Junebug, I definitely can't provide you any advice as this will only be my first, but I will be watching intently for replies to your dilemma...as I've been wondering the same question myself about whether or not to have just one or try for 2. Best of luck in your decision :thumbup: And I know what you mean about baby boy clothes options....what is it w/ monkeys, puppies and trucks as options...and that's it?? :nope:

Dorian...best of luck on your upcoming appt. I'm sure everything will go great! Btw...what is a "B" belly?

Kirst, I can understand the double initial thing. I never thought picking a name would be as hard as it was! :dohh:

Ceedee, glad to know I'm not alone with the ring issue....I was able to get them on this morning...but at this point it's touch and go for sure..:nope:

Maple, best of luck on your appt tomorrow....looks like we both have appts. for the same thing on the same day (looking a lil one's heart more closely). I'll be thinking positive thoughts for you!!


----------



## Skier75

Thank you so much for the warm welcome! 

Mbababy ~ My due date is April 12th. I'm hoping to go a to that date or a little longer as the ski programs that I run finish on the 8th of April :wacko:

Maple Leaf ~ Good job on waiting to find out the gender! I maybe could have waited but there's no way my husband would've been able to. :haha:

Junebug ~ I kinda know what you mean about wanting more while pregnant...I haven't been sure if I'd want more than one, but I'm really starting to enjoy this pregnancy and could easily see myself doing this again. In that I don't have any kids yet, I'm not sure what we're in for....

For those who have been pregnant before, did you have any other scans after the 20 week anatomy scan? I'm finding it hard to think that the next time I see our little girl is when she's here!


----------



## kirst76

junebug - when I was pregnant with number 2 I thought that she would be my last but a while later got all clucky again so had a talk with hubby about it and after a month or so made him see that it was a good idea.....over 2 years later number 3 came along. Hubby said that he'd get the snip but then chickened out and I told him I wasn't getting my tubes tied unless I had another baby....so here we are. I always imagined myself with 3 children but here we are with number 4 baking away.
I guess what I'm trying to say is that if you are truly not sure, dont do anything too rash....wait and see how you feel a year or so later. Good luck with the decision!!

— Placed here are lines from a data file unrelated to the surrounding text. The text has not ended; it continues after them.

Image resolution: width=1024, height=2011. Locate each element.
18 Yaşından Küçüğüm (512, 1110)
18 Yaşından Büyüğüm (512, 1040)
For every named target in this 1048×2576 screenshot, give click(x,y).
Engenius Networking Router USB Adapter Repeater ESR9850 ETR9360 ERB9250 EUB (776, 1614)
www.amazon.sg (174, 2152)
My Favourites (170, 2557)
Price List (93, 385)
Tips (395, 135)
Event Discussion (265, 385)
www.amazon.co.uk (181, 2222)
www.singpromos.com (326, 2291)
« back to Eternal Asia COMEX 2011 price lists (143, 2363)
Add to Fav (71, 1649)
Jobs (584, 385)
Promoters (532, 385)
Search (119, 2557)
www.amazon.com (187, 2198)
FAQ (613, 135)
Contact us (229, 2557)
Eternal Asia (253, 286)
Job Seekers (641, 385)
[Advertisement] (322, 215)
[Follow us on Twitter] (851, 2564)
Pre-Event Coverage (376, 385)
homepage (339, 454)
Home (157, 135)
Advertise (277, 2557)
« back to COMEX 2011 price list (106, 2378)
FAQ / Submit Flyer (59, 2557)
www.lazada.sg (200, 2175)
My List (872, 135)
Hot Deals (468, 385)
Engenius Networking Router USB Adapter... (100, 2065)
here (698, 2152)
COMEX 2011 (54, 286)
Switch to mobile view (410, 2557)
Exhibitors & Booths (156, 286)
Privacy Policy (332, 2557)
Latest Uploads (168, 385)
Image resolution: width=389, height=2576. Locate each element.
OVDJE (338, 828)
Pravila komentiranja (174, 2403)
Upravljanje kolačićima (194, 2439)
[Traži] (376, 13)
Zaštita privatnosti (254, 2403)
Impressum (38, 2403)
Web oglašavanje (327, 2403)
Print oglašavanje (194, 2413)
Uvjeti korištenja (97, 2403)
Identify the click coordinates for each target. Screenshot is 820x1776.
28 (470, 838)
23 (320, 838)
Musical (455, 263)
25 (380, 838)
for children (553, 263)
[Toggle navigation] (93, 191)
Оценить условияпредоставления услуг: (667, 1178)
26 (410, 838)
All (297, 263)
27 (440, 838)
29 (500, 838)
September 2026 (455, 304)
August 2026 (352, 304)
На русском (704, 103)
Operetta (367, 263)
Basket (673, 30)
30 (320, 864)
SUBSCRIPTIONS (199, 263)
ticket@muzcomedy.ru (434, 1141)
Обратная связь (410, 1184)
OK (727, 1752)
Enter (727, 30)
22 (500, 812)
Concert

skier - with my first baby I only had 2 scans....a dating scan andan anatomy scan at around 20 weeks.
With number 2, I had several as my uterus wasn't growing and they needed to monitor the size of baby.
With number 3, I had to have another one after my 20 week one to check on the placenta because it had a lobe on it that was covering the os.
With this one, I've had 3 scans already and will need at least one more to check on baby's kidneys as they were dilated at the anatomy scan.
It depends on what else they need to check I guess and how generous you ob/gyn is feeling, lol!


----------



## Junebug_CJ

Thanks kirst, that is pretty much what I have been thinking... :hugs:

Bump pic posted in the bump thread :flower:


----------



## Nat0619

Hi Ladies :flower:

Wow, I've missed a bit on here! Best of luck to those who have appointments coming up. I've got midwife on Friday, only seems 5 minutes since I saw her last time :wacko: Pregnancy is suddenly going very quick!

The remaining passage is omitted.